IBM Text to Speech

IBM Text to Speech


Public API Docs: IBM Watson Text-to-Speech

The IBM Watson Text-to-Speech API is a powerful tool for turning written text into spoken words. With this API, developers can create sophisticated text-to-speech systems that can be used in a variety of applications. In this article, we’ll take a look at how to use the API in JavaScript.

Getting Started

Before you can start using the IBM Watson Text-to-Speech API, you’ll need to sign up for a free IBM Cloud account. Once you’ve done that, you can create a new Text-to-Speech service instance by following these steps:

  1. Log in to the IBM Cloud Console.
  2. Open the Catalog and select the Text-to-Speech service.
  3. Configure your service instance by giving it a name and selecting your pricing plan.
  4. Click “Create” to create your service instance.

Once your service instance is created, you can get your API key by clicking “Manage” and then selecting “Credentials”. You’ll need this API key to make API requests.

Using the API in JavaScript

To use the IBM Watson Text-to-Speech API in JavaScript, you’ll need to use the fetch() function to make HTTP requests to the API. Here’s an example of how to get the list of available voices:

fetch('https://api.us-south.text-to-speech.watson.cloud.ibm.com/instances/{instance_id}/v1/voices', {
  headers: {
    'Authorization': 'Basic ' + btoa('apikey:' + '{api_key}'),
    'Content-Type': 'application/json'
  }
})
.then(response => response.json())
.then(data => console.log(data));

In this code, you’ll need to replace {instance_id} with your service instance ID and {api_key} with your API key. This code sends a GET request to the API’s voices endpoint to get the list of available voices. The response is returned as JSON, which is then logged to the console.

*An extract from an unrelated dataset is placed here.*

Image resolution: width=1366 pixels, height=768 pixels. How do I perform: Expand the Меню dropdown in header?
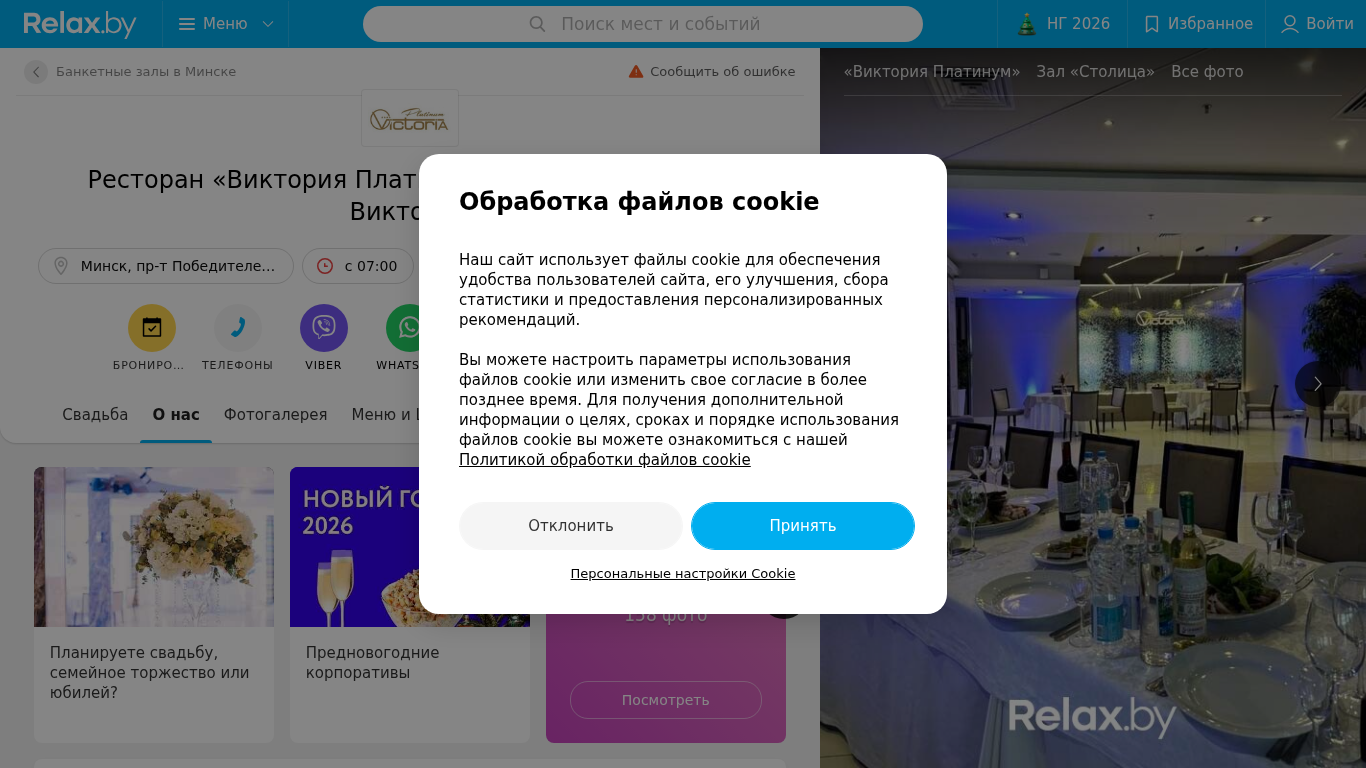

Here’s another example of how to use the Text-to-Speech API to synthesize speech from text:

fetch('https://api.us-south.text-to-speech.watson.cloud.ibm.com/instances/{instance_id}/v1/synthesize', {
  method: 'POST',
  headers: {
    'Authorization': 'Basic ' + btoa('apikey:' + '{api_key}'),
    'Content-Type': 'application/json'
  },
  body: JSON.stringify({
    text: 'Hello, world!',
    voice: 'en-US_LisaV3Voice',
    accept: 'audio/mp3'
  })
})
.then(response => response.blob())
.then(data => {
  const audio = new Audio(URL.createObjectURL(data));
  audio.play();
});

In this code, you’ll need to replace {instance_id} with your service instance ID and {api_key} with your API key. This code sends a POST request to the API’s synthesize endpoint with the desired text, voice, and audio format. The response is returned as a binary blob, which is then used to create an <audio> element that is played back.

Conclusion

The IBM Watson Text-to-Speech API is a powerful tool for adding natural-sounding speech to your applications. With a little bit of JavaScript, you can easily integrate this API into your projects.